1 -Compete ao presidente da Autoridade Nacional de Proteção Civil, a pedido do comandante operacional nacional, solicitar ao Estado-Maior-General das Forças Armadas a participação das Forças Armadas em missões de proteção civil.
2 -Compete aos presidentes das câmaras municipais a solicitação ao presidente da Autoridade Nacional de Proteção Civil para a participação das Forças Armadas em missões de proteção civil nas respetivas áreas operacionais.
3 -No caso previsto no número anterior, compete ao comandante operacional nacional avaliar o tipo e dimensão da ajuda a solicitar, bem como a definição das prioridades.
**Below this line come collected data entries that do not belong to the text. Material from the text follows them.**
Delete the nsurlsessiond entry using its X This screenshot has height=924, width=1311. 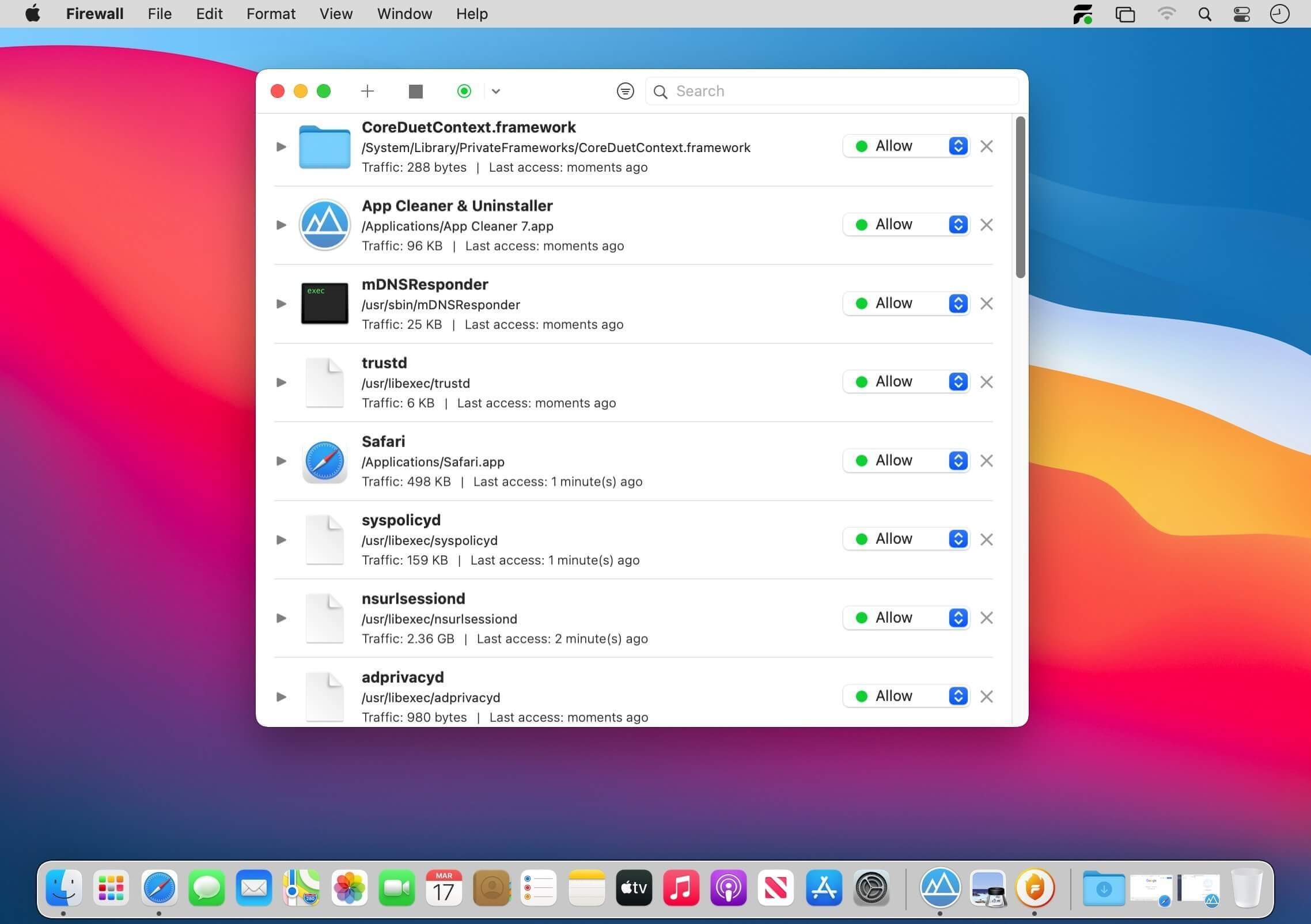click(x=986, y=618)
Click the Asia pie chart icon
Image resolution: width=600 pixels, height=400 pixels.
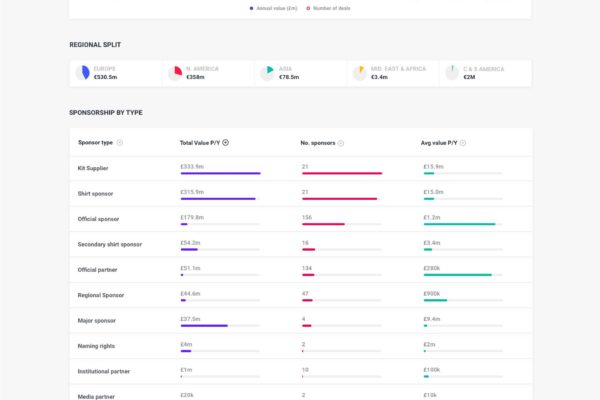[x=267, y=73]
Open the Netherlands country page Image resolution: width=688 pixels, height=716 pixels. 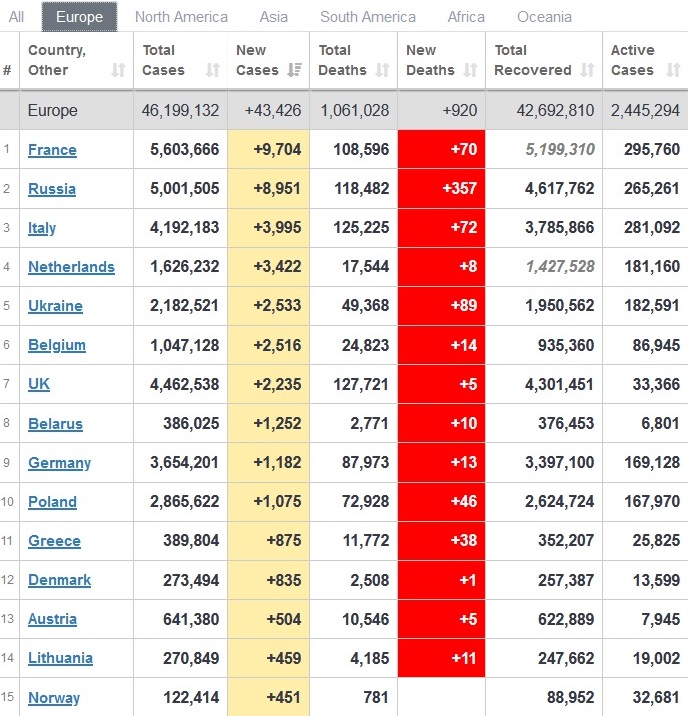71,267
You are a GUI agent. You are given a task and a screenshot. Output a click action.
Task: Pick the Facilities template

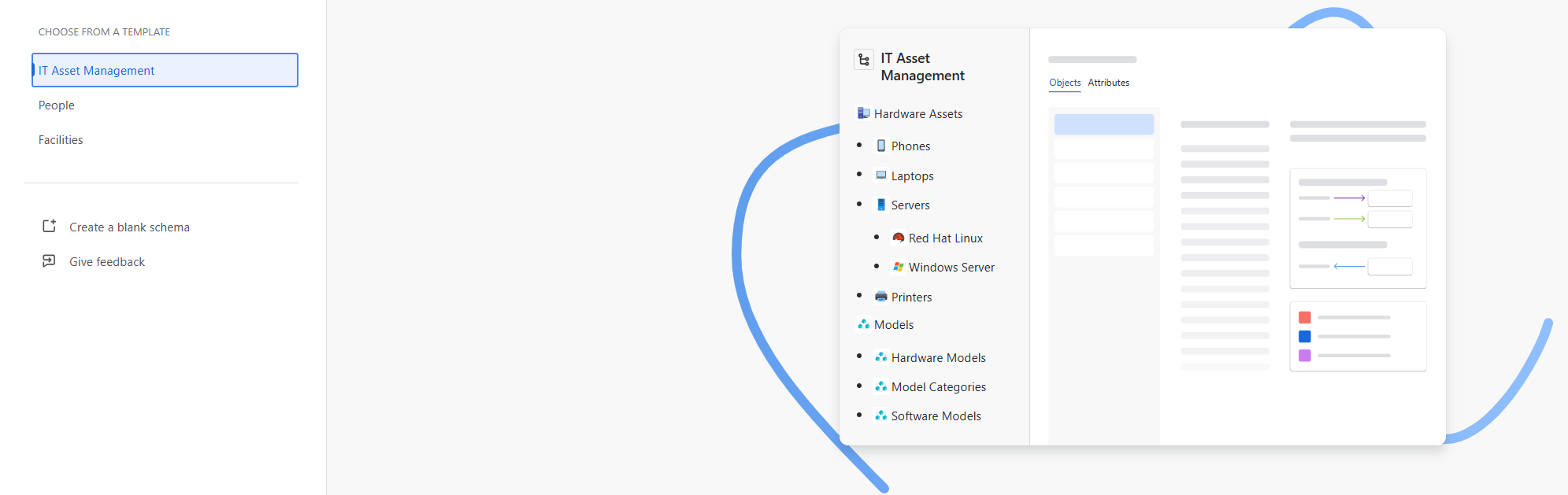tap(61, 140)
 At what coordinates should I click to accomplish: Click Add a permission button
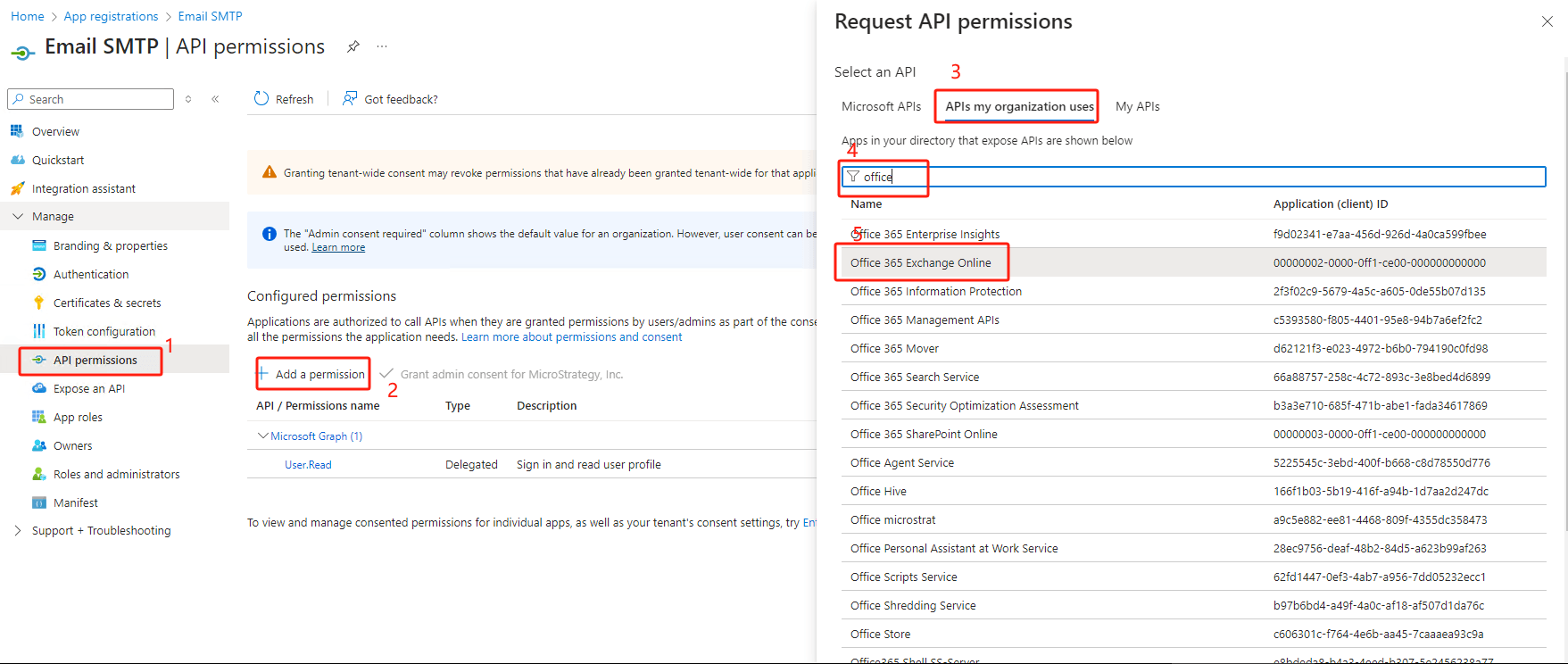(313, 374)
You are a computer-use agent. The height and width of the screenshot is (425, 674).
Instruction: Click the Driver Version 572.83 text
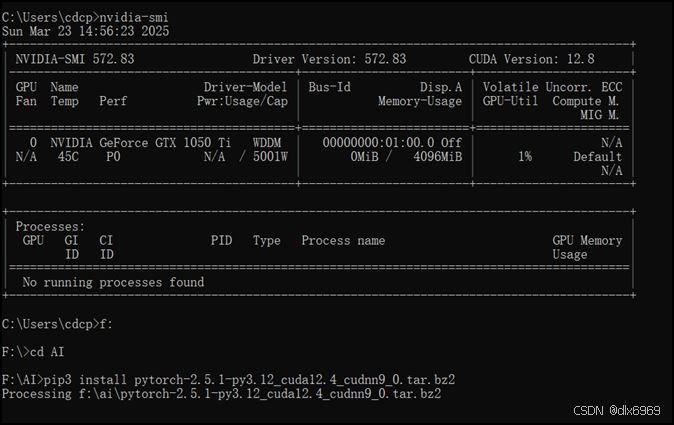[x=329, y=59]
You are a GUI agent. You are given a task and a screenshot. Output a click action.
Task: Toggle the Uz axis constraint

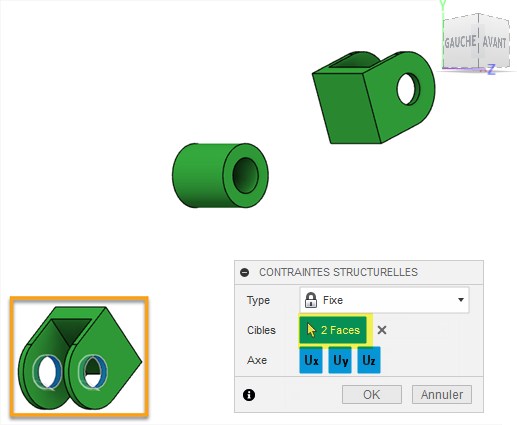coord(369,360)
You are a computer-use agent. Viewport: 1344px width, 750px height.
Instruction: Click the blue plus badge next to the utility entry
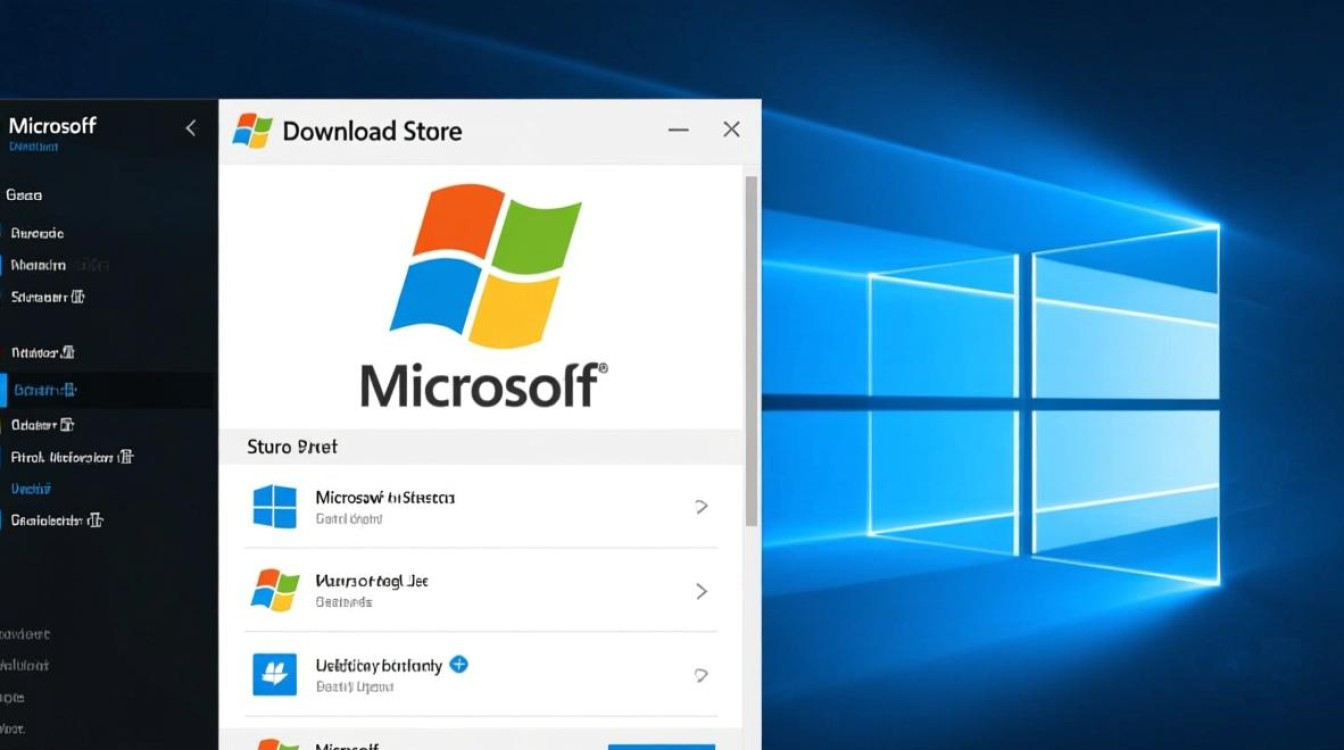pos(459,663)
4 -Nas regiões autónomas a colaboração deve ser solicitada pelo governo próprio da região aos comandantes operacionais, devendo ser dado conhecimento ao Chefe do Estado-Maior-General das Forças Armadas e à Autoridade Nacional de Proteção Civil.
5 -Em caso de manifesta urgência, os presidentes das câmaras municipais podem solicitar a colaboração das Forças Armadas diretamente aos comandantes das unidades implantadas na respetiva área, dando conhecimento de tal pedido ao presidente da Autoridade Nacional de Proteção Civil ou ao presidente do Serviço Regional territorialmente competente quando o município em causa se localizar no continente ou nas regiões autónomas, respetivamente.
6 -Consideram-se casos de manifesta urgência, aqueles em que a gravidade e dimensão do acidente ou catástrofe e a necessidade de atuação imediata não são compatíveis com o normal encaminhamento do pedido através da cadeia de comando prevista nos n.os 1, 2 e 4.